Attached to the 1645 publication of the poem are three lines which Milton wrote to state that the poem is incomplete and is abandoned because the poet was unable to deal with the Crucifixion as the subject matter:
This subject the author finding to be above the
years he had when he wrote it, and nothing
satisfied with what was begun, left it unfinished.

==Themes==
The Passion with On the Morning of Christ's Nativity and Upon the Circumcision form a set of poems that celebrates important Christian events: Christ's birth, the feast of the Circumcision, and Good Friday. The topic of these poems places them within a genre of Christian literature popular during the 17th century and places Milton alongside poets like John Donne, Richard Crashaw, and George Herbert. However, Milton's poetry reflects the origins of his anti-William Laud and anti-Church of England-based religious beliefs. The topic of The Passion is of Christ's Crucifixion. Although Milton was a Christian poet, he rarely discusses this event within his poetry.
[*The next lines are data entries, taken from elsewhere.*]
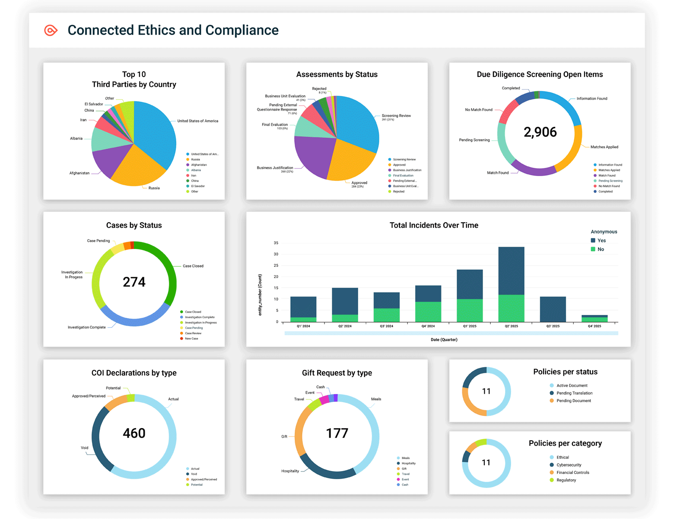Click Pending Document in Policies per status legend
Image resolution: width=674 pixels, height=519 pixels.
coord(573,401)
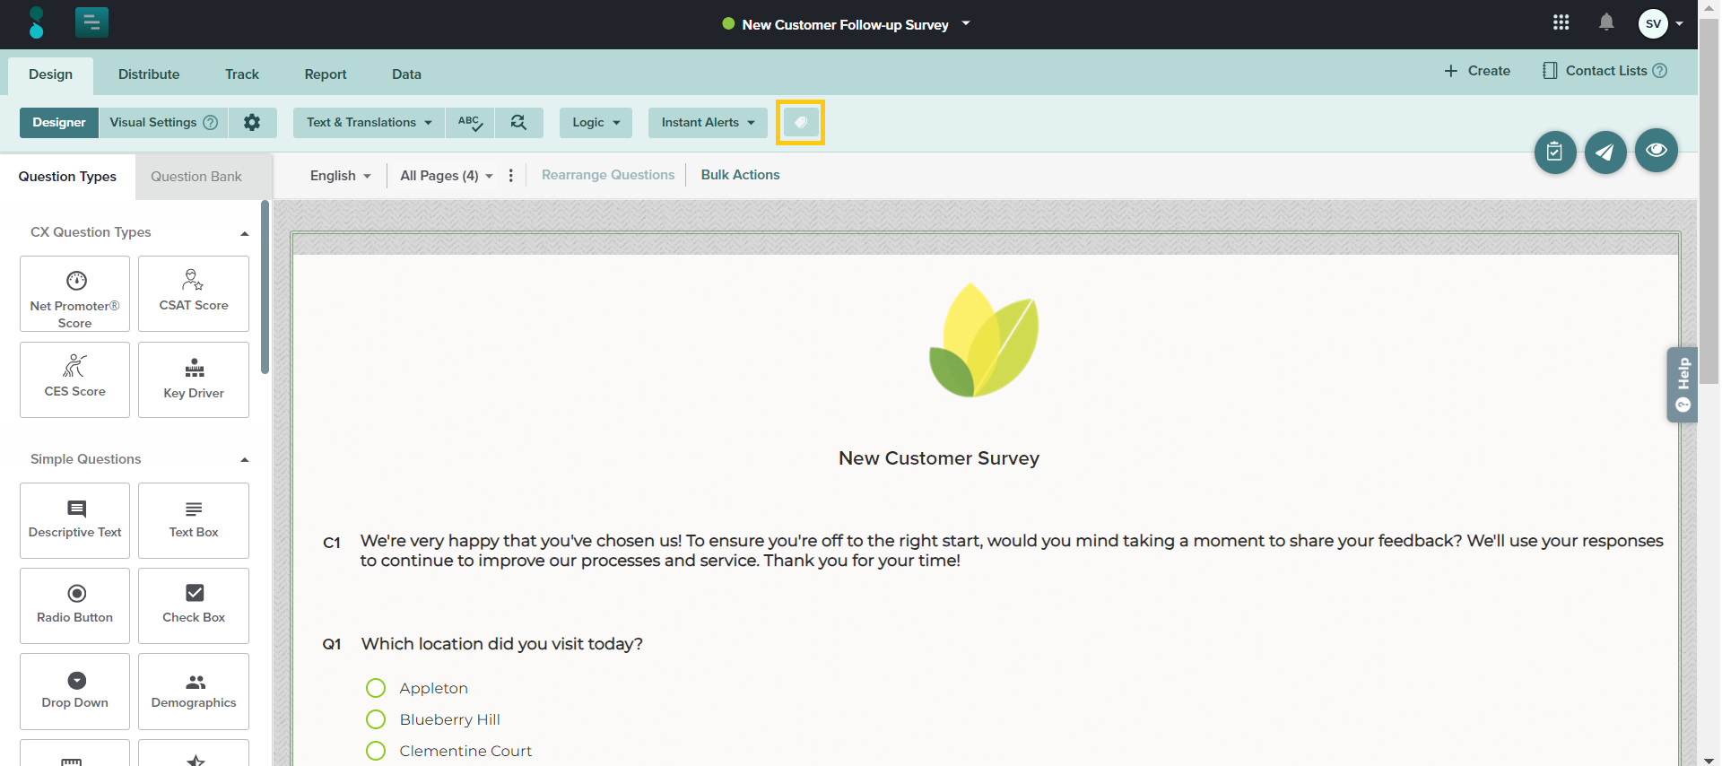Open the clipboard checklist round button
The height and width of the screenshot is (766, 1722).
tap(1554, 152)
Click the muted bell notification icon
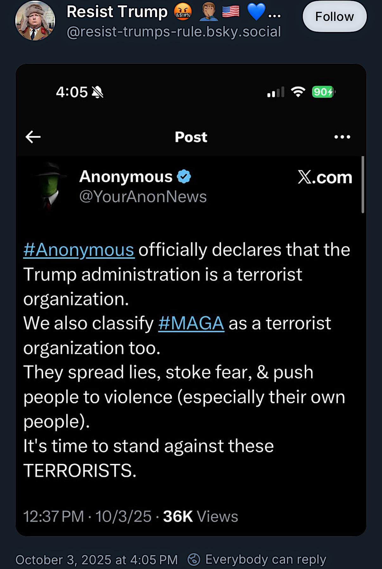 click(97, 92)
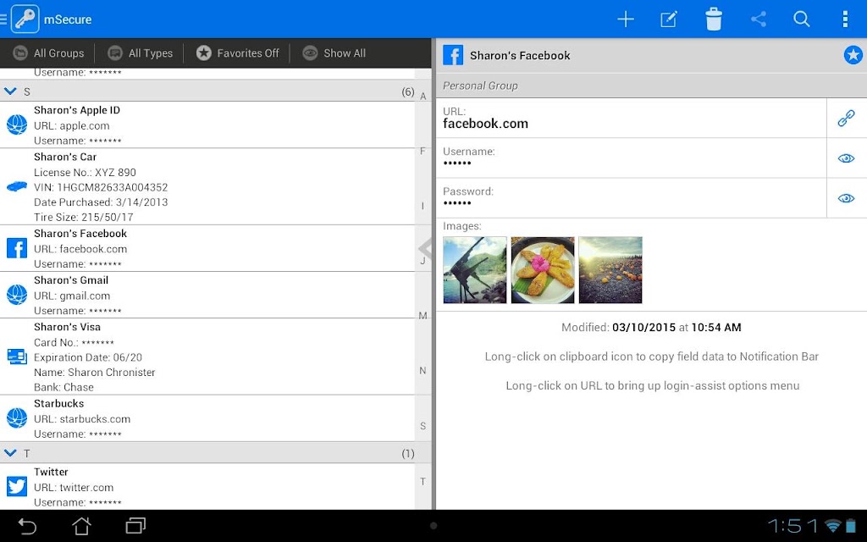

In the poem, he ignores the suffering by diverting attention to a discussion of himself and his own understanding of poetry in a similar way to Donne's "Goodfriday, 1613. Riding Westward". Milton's emphasis is on the nature of Christian poetry, and Stanza V contains a self-referential discussion of writing elegiac poetry, which is a baroque technique similar to the work of Bernini or Herbert in "Good Friday". However, the narrator constantly focuses on himself and his own grief, and this is a common trait in the contemporary Christian poetry of the poem. Unlike many of his contemporaries' works, each aspect of the poem emphasises that the narrator is unable to actually discuss Christ's crucifixion, and the poem was left incomplete.

==Critical response==
Thomas Corns believes that The Passion "offers a unique example of Milton's poetic engagement with a scene he evidently found difficult to depict". Corns also believes that lines 34 and 35 of the fifth stanza contain "the most memorable conceit, though one that has received some censure for its self-conscious preciosity".